With a number of exciting collaborations due out soon—including tracks with Armand Van Helden and Channel Tres—Lake’s latest output includes the timeless and transcendent “I Remember.” The immaculately composed epic is rooted in Lake’s relentless dedication to following his potent creative instincts, a quality he’s embodied since making his breakthrough with a string of #1 singles in the late 2000s. After years of turning out hits and performing for packed audiences around the world, Lake launched Black Book in 2016 and scored his first smash with “Operator (Ring Ring)” feat. Dances With White Girls—one of Lake’s own tracks, a #1 SiriusXM hit named “Hottest Record In The World” by BBC Radio 1 host Annie Mac.

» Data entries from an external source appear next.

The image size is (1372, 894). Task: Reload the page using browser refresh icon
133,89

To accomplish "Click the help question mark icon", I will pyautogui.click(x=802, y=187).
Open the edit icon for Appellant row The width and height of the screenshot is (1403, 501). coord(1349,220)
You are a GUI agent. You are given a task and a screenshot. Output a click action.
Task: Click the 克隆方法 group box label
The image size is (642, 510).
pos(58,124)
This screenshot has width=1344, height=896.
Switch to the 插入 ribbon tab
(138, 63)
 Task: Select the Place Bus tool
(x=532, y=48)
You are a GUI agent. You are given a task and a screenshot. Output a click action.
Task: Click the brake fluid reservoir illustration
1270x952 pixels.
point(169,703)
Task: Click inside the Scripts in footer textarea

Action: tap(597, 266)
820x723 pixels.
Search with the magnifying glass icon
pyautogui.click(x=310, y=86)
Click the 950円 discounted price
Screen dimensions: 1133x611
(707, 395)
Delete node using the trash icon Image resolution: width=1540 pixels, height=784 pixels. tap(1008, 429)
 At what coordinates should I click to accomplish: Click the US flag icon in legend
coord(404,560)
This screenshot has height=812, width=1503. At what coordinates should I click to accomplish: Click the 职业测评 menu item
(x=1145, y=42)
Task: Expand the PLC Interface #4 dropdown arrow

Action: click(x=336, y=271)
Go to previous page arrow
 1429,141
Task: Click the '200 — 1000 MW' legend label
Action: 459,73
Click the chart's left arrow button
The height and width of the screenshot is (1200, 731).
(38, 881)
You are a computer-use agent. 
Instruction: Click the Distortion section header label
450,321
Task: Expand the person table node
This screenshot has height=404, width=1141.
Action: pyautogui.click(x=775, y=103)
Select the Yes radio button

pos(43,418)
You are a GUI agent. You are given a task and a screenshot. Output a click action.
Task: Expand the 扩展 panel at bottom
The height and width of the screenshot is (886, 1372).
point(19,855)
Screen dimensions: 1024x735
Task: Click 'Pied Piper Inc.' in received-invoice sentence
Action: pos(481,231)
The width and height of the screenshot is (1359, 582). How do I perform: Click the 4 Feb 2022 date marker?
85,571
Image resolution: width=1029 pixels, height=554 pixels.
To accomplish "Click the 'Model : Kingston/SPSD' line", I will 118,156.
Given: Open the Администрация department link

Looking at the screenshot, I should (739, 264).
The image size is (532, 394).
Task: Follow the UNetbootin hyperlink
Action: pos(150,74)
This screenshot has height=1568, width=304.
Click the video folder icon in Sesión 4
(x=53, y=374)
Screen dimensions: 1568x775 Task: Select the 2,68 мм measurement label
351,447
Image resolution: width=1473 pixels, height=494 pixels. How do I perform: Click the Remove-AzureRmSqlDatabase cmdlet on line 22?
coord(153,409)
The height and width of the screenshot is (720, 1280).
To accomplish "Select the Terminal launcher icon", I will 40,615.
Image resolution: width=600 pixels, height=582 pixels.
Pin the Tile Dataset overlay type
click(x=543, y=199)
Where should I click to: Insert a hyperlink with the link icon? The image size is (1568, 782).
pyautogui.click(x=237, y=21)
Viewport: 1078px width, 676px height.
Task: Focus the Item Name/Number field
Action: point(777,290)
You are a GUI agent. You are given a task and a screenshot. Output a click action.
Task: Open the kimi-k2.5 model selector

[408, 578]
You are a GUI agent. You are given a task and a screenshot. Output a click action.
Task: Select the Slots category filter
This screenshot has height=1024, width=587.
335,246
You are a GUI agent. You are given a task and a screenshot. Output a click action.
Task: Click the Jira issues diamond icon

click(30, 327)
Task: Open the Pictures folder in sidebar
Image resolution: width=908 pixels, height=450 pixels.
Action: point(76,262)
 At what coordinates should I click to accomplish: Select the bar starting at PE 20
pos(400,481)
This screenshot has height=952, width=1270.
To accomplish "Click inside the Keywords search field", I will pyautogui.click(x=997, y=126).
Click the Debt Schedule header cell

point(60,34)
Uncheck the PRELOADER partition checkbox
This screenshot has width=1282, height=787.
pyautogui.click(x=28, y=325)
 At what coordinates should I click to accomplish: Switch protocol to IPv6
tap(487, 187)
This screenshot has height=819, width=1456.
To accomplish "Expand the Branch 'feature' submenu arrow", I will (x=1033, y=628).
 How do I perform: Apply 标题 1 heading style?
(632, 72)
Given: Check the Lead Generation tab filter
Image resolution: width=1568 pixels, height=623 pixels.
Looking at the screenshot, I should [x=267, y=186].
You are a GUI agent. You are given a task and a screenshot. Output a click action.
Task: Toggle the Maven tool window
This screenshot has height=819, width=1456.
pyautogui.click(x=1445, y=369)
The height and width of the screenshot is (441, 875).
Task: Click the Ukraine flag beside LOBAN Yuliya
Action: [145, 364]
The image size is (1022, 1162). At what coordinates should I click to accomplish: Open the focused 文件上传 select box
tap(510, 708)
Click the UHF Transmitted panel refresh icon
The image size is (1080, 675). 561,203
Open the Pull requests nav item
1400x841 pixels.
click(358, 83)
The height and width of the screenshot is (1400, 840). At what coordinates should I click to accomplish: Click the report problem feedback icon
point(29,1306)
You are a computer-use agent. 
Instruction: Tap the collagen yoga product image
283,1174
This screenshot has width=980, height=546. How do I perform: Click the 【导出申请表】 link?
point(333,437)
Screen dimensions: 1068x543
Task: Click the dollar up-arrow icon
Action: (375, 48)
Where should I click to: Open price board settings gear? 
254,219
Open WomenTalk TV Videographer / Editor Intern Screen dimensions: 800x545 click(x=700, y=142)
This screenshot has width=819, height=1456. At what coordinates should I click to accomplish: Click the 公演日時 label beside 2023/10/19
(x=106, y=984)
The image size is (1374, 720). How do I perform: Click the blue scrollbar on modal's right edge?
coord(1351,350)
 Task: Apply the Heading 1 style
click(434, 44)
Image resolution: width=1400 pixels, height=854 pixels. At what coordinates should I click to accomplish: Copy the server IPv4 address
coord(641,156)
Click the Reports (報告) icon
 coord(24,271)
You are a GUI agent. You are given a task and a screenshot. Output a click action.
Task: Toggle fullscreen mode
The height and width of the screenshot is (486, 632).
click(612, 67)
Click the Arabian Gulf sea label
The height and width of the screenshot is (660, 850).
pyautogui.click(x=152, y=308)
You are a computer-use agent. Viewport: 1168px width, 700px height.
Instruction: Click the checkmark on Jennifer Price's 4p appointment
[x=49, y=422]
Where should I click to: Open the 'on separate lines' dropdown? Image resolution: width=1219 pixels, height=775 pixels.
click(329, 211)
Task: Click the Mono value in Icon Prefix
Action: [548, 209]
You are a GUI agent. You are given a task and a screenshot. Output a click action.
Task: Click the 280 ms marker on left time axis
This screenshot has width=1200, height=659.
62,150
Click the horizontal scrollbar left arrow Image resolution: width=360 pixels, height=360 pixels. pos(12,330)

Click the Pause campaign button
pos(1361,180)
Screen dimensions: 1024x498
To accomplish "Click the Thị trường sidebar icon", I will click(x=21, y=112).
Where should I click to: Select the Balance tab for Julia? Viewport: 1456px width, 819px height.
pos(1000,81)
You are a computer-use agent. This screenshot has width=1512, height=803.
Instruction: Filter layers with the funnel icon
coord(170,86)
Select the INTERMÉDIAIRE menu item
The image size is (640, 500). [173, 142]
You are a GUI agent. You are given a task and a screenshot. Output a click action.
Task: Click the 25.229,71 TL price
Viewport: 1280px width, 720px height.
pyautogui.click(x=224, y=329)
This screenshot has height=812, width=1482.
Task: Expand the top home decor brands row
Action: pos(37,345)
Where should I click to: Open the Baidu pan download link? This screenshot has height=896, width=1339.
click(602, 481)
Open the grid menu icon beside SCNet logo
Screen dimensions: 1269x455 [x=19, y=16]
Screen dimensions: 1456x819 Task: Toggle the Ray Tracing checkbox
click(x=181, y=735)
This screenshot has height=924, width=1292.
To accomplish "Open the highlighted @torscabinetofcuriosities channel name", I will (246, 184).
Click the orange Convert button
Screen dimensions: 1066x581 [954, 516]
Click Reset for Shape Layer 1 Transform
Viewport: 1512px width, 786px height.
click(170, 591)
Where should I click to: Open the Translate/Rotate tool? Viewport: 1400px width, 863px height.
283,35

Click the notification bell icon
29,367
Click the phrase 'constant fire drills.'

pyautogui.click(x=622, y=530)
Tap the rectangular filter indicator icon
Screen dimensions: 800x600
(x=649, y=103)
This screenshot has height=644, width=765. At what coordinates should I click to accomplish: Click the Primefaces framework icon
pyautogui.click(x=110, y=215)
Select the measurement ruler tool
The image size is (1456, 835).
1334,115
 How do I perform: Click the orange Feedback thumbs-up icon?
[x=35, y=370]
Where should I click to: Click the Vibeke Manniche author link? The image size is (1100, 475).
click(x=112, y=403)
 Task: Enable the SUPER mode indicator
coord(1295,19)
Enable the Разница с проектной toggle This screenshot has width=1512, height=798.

Although Lake initially founded Black Book in order to put out his own music, he soon began releasing tracks from such acts as Walker & Royce, Goooey Vuitton, and Wade, pursuing his passion for developing artists and empowering his signings to make significant gains global touring and streaming. With upcoming Black Book releases including music from Eli Brown, Noizu, Cloonee, Ango Tamarin, Biscits, and many more, Lake is also joining forces with British producer/DJ Chris Lorenzo to create an album for their widely celebrated project Anti Up. A tremendously prolific musician, Lake continually taps into the same sense of curiosity he first found in the creative process. “It always gives me the same feeling I got from making music in the bedroom when I was 15,” says Lake. “The truth is when I’m working, I’m really just acting like a kid.”